AIM OF THE TASK >>
Rewrite everything from the start of the data down to the line containing "pos(659,189)", including the requests. Multiply each coordinate in the answers by 1.65 and round to whole numbers, with halves rounding up.

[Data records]
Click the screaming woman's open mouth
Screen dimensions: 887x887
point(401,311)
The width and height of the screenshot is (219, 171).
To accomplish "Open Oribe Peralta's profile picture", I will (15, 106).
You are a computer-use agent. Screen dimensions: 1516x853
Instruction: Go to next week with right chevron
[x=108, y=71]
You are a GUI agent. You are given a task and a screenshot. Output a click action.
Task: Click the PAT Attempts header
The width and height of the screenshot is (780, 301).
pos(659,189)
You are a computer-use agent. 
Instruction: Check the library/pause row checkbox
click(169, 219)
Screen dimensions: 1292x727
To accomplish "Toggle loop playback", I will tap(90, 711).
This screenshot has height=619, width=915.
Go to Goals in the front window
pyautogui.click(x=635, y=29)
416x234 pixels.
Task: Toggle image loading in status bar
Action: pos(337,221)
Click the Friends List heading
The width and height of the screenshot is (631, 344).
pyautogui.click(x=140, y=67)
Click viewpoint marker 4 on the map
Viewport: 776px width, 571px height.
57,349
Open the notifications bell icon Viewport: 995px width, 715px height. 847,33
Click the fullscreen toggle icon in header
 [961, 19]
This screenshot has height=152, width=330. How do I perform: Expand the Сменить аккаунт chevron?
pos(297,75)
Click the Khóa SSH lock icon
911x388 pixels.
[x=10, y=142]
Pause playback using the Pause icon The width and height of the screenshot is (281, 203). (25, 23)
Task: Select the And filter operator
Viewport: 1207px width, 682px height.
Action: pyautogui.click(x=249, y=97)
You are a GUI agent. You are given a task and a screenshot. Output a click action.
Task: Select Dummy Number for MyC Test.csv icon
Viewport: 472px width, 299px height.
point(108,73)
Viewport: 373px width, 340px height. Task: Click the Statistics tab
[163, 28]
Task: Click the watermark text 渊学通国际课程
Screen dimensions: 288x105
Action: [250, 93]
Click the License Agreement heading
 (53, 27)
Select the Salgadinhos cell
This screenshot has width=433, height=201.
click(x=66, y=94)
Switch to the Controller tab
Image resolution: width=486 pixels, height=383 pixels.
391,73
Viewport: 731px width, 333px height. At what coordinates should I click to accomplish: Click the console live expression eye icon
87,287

SOLUTION TO THIS TASK >>
Click the screaming woman's open mouth
Screen dimensions: 887x887
point(662,513)
The width and height of the screenshot is (219, 171).
To accomplish "Open Oribe Peralta's profile picture", I will (25, 175).
You are a computer-use agent. Screen dimensions: 1516x853
Instruction: Go to next week with right chevron
[x=178, y=117]
You are a GUI agent. You are given a task and a screenshot. Output a click action.
Task: Click the PAT Attempts header
The width and height of the screenshot is (780, 301).
pos(1087,312)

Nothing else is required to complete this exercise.